The flash and fury of Formula One racing in the 1970’s, compounded by a testosterone-fueled rivalry between its two alpha males with vastly different attitudes about the sport, drive director Ron Howard’s (A Beautiful Mind, Frost/Nixon) latest effort.

Analytical and calculating, Austrian Niki Lauda (Daniel Brühl) is scientific in his approach, using aerodynamics, chassis weight, and engine customization.  Great Britain’s James Hunt (Chris Hemsworth) simply wants to be fast in every area of his life, especially where women are concerned.  Flirting with death makes him attractive and exciting to the opposite sex; he takes risks in a sport that already risky enough.

Both men come from wealthy families; Lauda is considered a black sheep by his conservative, business-oriented father.  Both men marry; Hunt, to model Suzy (Olivia Wilde) and Lauda to Marlene (Alexandra Maria Lara).

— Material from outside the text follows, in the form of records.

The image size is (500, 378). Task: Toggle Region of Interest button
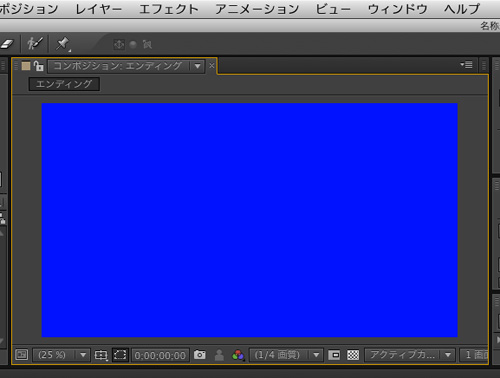pyautogui.click(x=334, y=355)
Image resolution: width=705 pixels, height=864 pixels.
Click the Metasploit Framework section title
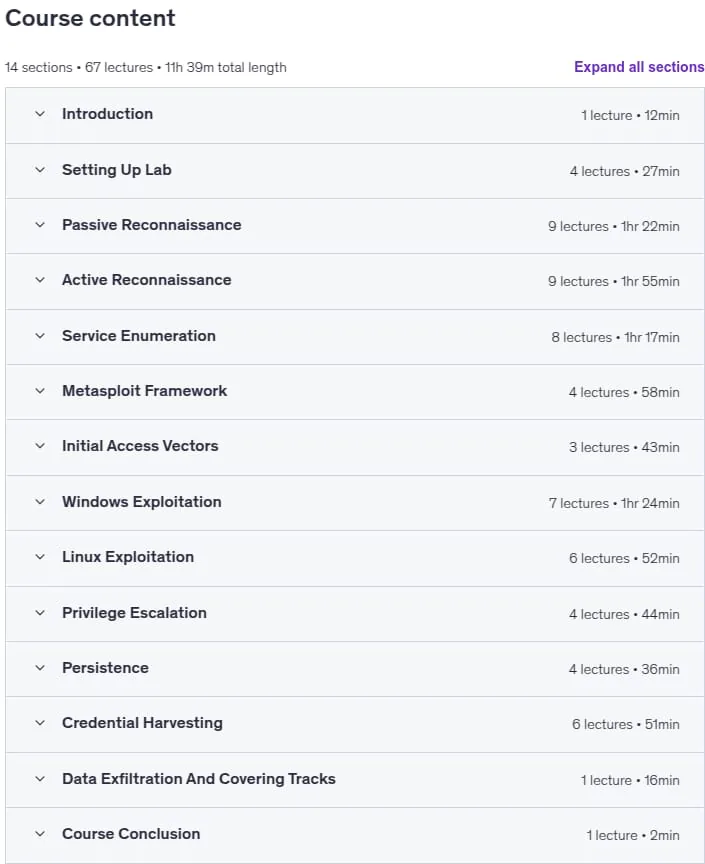point(144,391)
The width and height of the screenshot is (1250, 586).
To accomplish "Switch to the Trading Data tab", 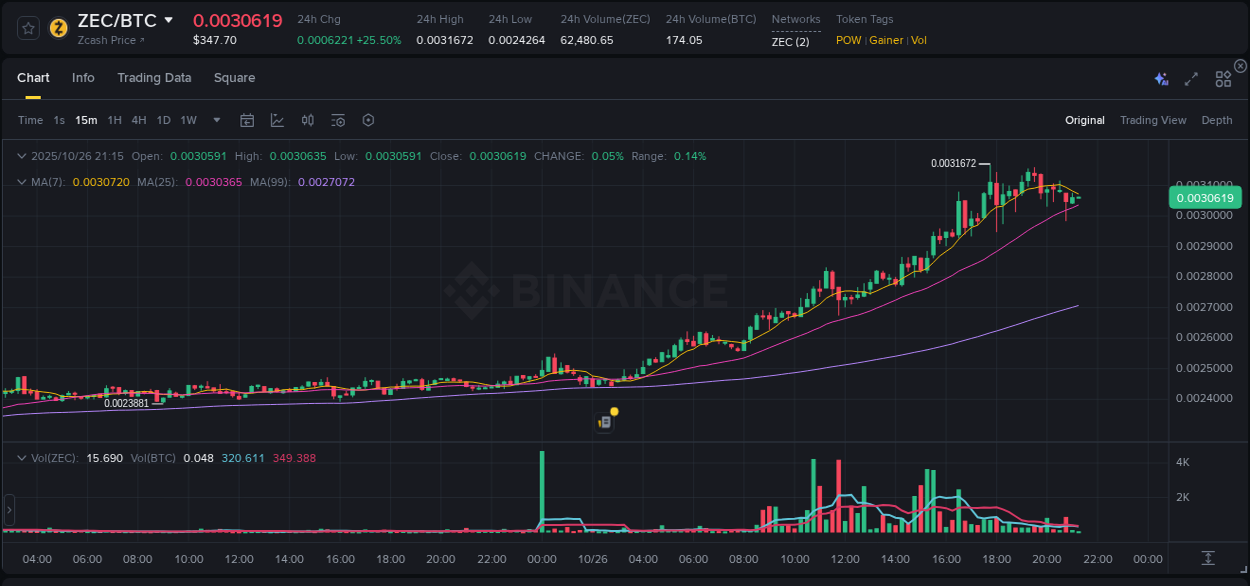I will click(154, 77).
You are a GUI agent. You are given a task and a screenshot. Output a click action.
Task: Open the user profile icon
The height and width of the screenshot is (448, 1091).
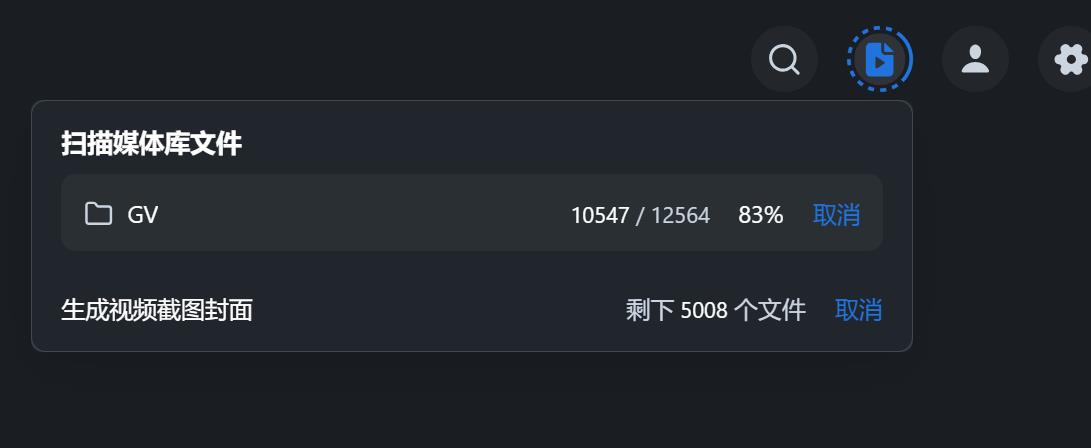[975, 60]
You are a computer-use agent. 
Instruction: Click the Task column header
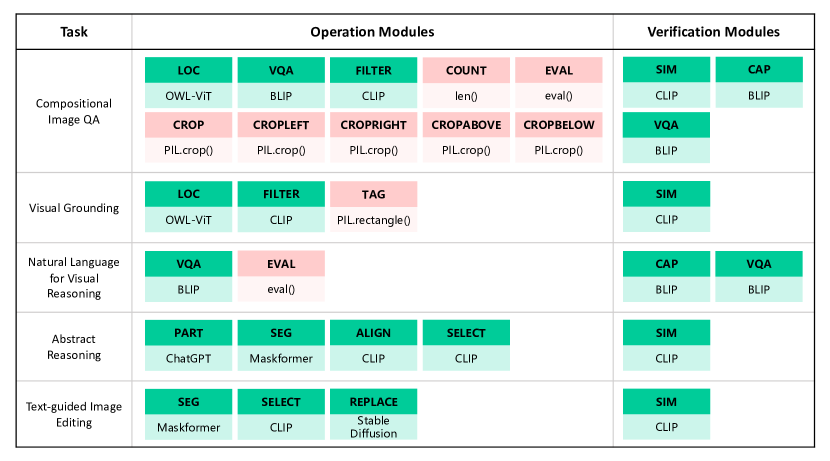74,32
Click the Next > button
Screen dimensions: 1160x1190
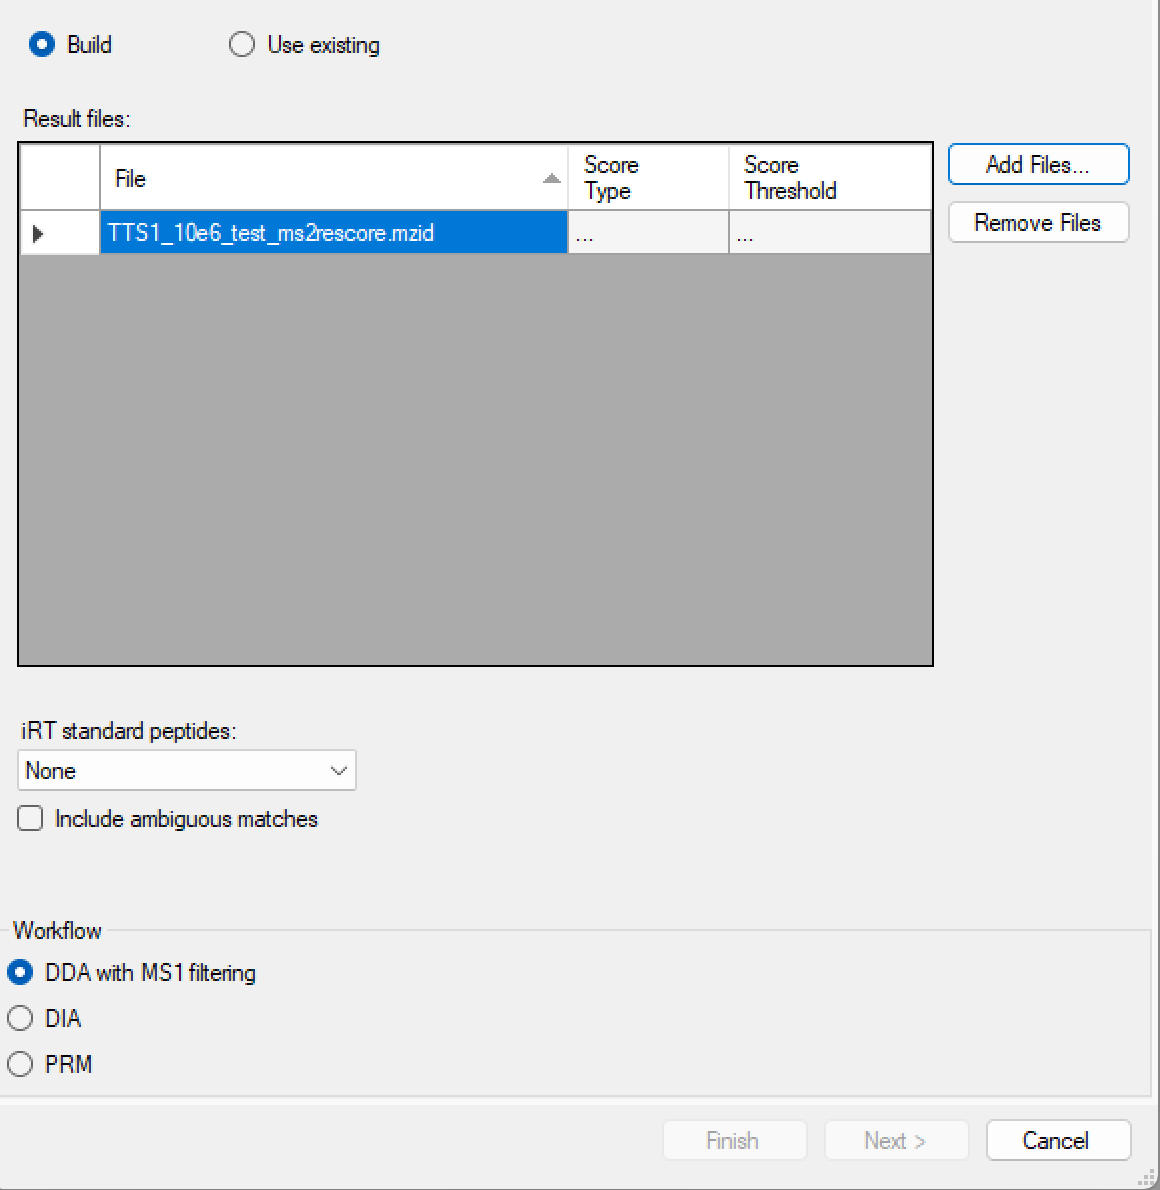tap(895, 1141)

Hunt’s playboy lifestyle doesn’t change, but Lauda’s new relationship presents him with something that has eluded him his entire life; happiness.  This changes his outlook on racing, but doesn’t prevent unfortunate setbacks.

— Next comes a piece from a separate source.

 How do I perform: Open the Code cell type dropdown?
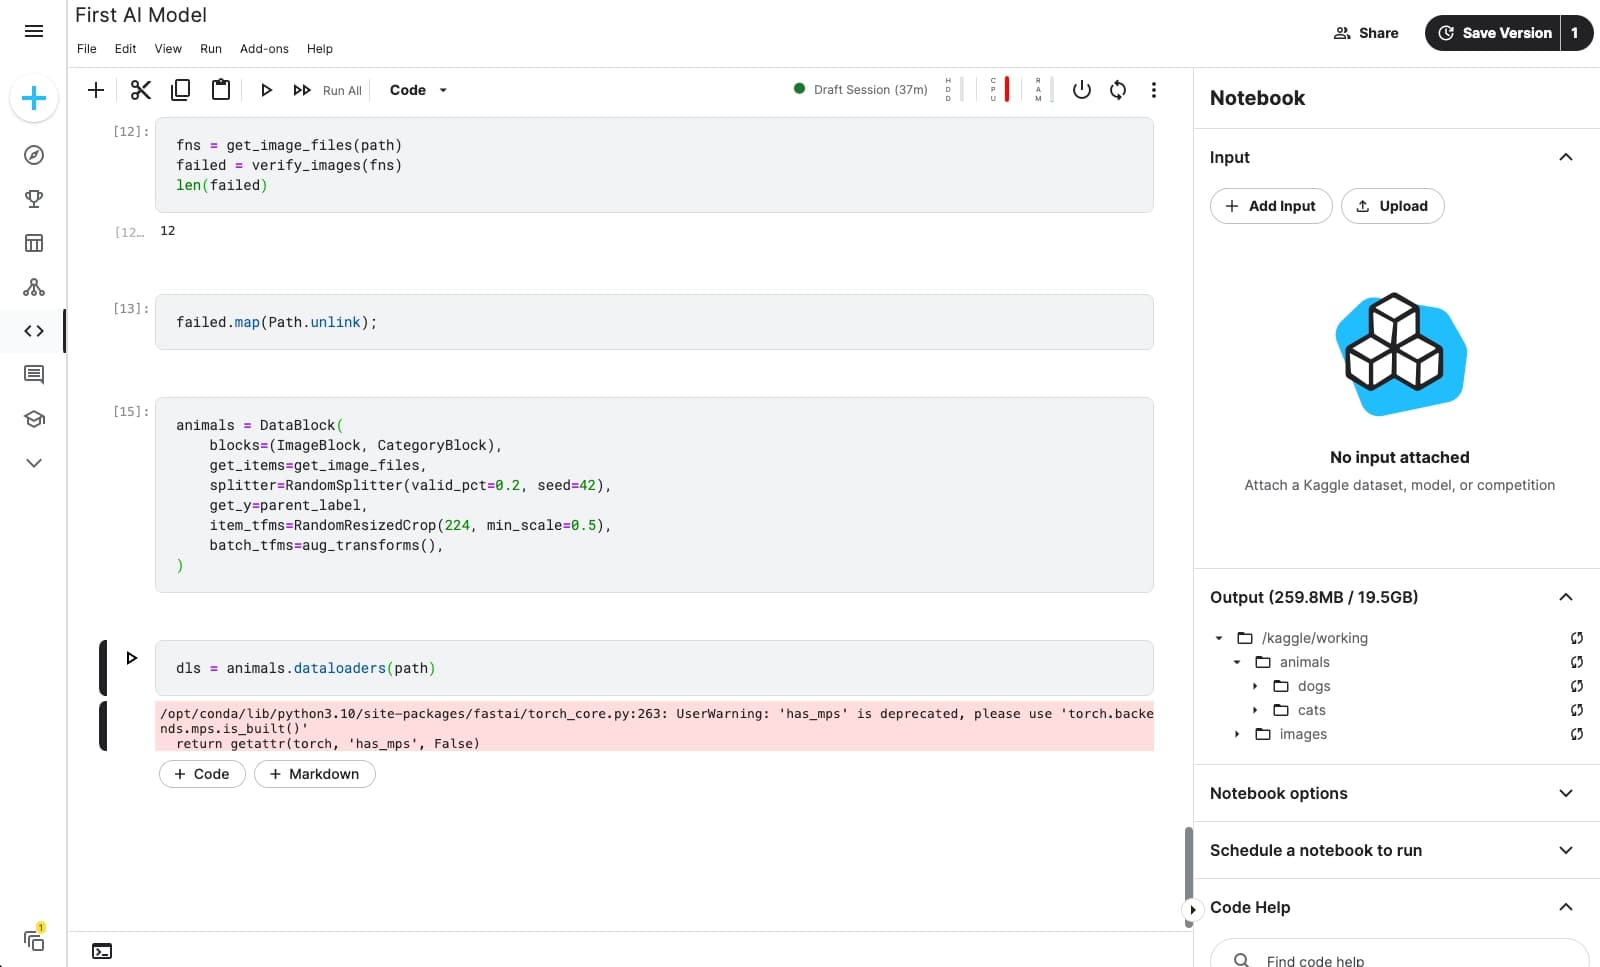coord(418,90)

Lauda and Hunt take turns dominating the 1976 racing season, alternately cursing loudly but quietly respecting the other’s prowess and profligacy.  Grand Prix tracks in Italy, Monaco, France, and Japan attract the fast and loud road warriors with their hairpin tracks, as races proceed despite catastrophic weather conditions.  One of the first lines in the film is a Lauda voiceover telling us that 25 men race in Formula One each year, and that two of them usually die.  No, that’s not a spoiler, just a fact.

Hemsworth ramps up the hedonism as exhilaration-meets-acceleration party boy James Hunt, but it’s Brühl who is a standout as outspoken, arrogant and oh-so-confident Niki Lauda.  Aside from the slick, thunderous racing vehicles, he’s the one that mesmerizes with a formidable yet precise arrogance that replaces likeability with viewer fascination.  Hunt and Lauda are each a “piece of work”, braided together in a crazy quilt of competition, struggle and dominance.

Ron Howard proves that solid direction can and does transcend subject matter, delving into personal demons as well as pit stops.  Cinematographer Anthony Dod Mantle (Slumdog Millionaire) captures a dizzying track performance from character and car alike, alternating between external race scenes and internal ones – what the driver sees and experiences – to deliver a sense of roaring speed and ever-present peril.

Audiences don’t have to be versed in Formula One racing to appreciate the human drama in this true tale of two guys on the fast track whose egos collide in the adrenaline-fueled rush to the finish line.